FN: How is The AA moving from handling a crisis, a breakdown, to being able to prevent it – from diagnostics to prognostics?

ST: For drivers, the Car Genie service (a device plugged into a car’s onboard diagnostic port that highlights faults, checks the battery, vehicle location and crashes via alerts to a smart phone) is an example of this approach.

 

Kirsty Pendleton (KP): Ten thousand members of the AA were given Car Genie in a trial and a couple of customers are using the corporate version, AA Fleet Intelligence (a joint venture with TrakMate).

The vast amount of data is proving invaluable in seeing how it correlates with breakdowns and the instances of fault codes. We can predict and potentially prevent more breakdowns.

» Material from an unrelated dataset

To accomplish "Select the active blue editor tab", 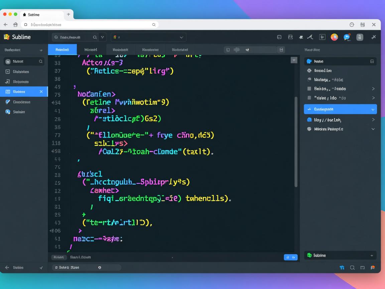I will click(x=62, y=50).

At the moment, a third of the data can be passed to a fleet manager or a driver – take action now and you can avoid a problem. It could be fault code related or battery drain, for example. 

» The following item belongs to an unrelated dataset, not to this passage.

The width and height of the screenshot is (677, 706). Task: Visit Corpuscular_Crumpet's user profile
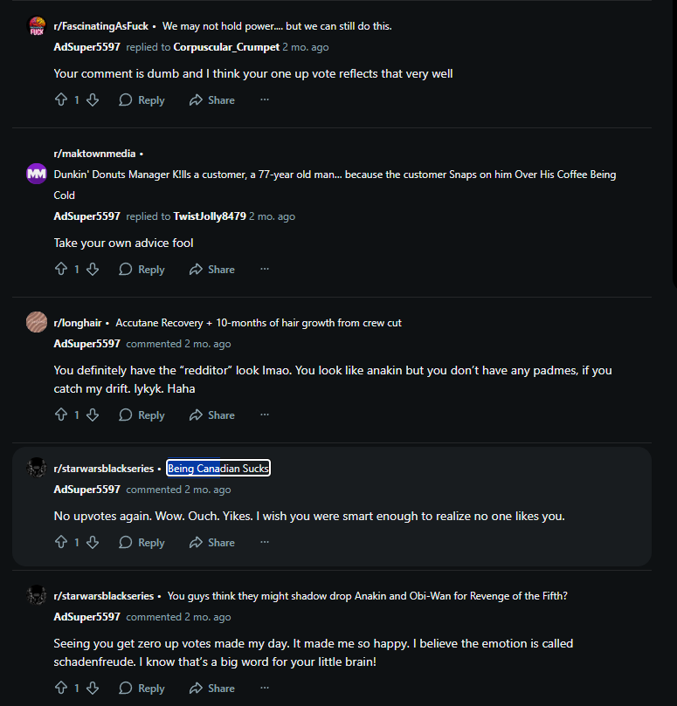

But we don’t swamp fleets in data, we single out the information they need to know now.

Prognostics is transformational – shifting the focus from being there in an emergency to preventing the emergency. 

 

FN: How will this change the way you present the business to fleet customers?

KP: We don’t think of ourselves as a breakdown organisation – or the fourth emergency service necessarily.

We’re an organisation that keeps you moving. And we do that through interacting with fleets much more than at the roadside.

Our other services include car hire, telematics services, route mapping and interacting with downtime management systems with the biggest leasing companies.

We’re meeting the need to be a much more end-to-end, holistic business. Longer-term we’ll be much less relevant if we are only seen as roadside rescue.

 

FN: What are the biggest challenges for fleet managers?

KP: We’ve just published research, with BT Fleet, the Operational Fleet Insight report, looking at the issues preying on the minds of operational fleet managers across a number of sectors.

There is a lot of emphasis on alternative fuels and the prospect of diesel being phased out. A number of fleet managers revealed they weren’t fully aware of the costs of vehicle downtime.

 

ST: Among mid-sized fleets there is a lot of confusion around Government policy – the green agenda, electric versus diesel, the impact of Brexit and tax regime clarity. 

But the report reveals a consensus that new technologies can provide greater efficiencies in logistics and long-term cost savings with the use of detailed telematics.

We will give practical advice to support decision-making. We have a duty to provide thought leadership to ensure decisions are made on a factual basis, not a knee-jerk one.

 

FN: The percentage score given at the roadside of satisfied drivers is above 97%. How do you respond to those who are unsatisfied?

ST: A negative response goes to an outward bound team – the service lab – that calls the customer and then passes the issue to the business support team to investigate and report back with a solution or a fix.

Some mistakes are down to human error, sometimes systems-based and others situational – we can’t be there when expected because a motorway is blocked, for example.

 

FN: How important is the roadside interaction with drivers to developing the business?

ST: It’s the foundation. If we weren’t good at it, nothing else would matter. And it gives us the right to talk about everything else we can work with our customers on.

A patrol will always consider the needs of the driver at the roadside, often going beyond the terms of conditions of the fleet contract, which we can resolve later.   

 

A standout example of The AA’s customer service, noted by Fleet News judges, involved the rescue of the minibus close to the Arctic Circle in 2016.

Nicola Hackett, business development manager, said: “One of our largest customers had decided not to include European cover in its contract.

"In January one of its minibuses broke down in Norway. We attended in around an hour and a hire vehicle was provided.

"Following diagnostic work it wasn’t clear if the fault could be claimed under warranty, but regardless, we covered the cost of retrieving and repairing the vehicle as well as the cost of the courtesy minibus.”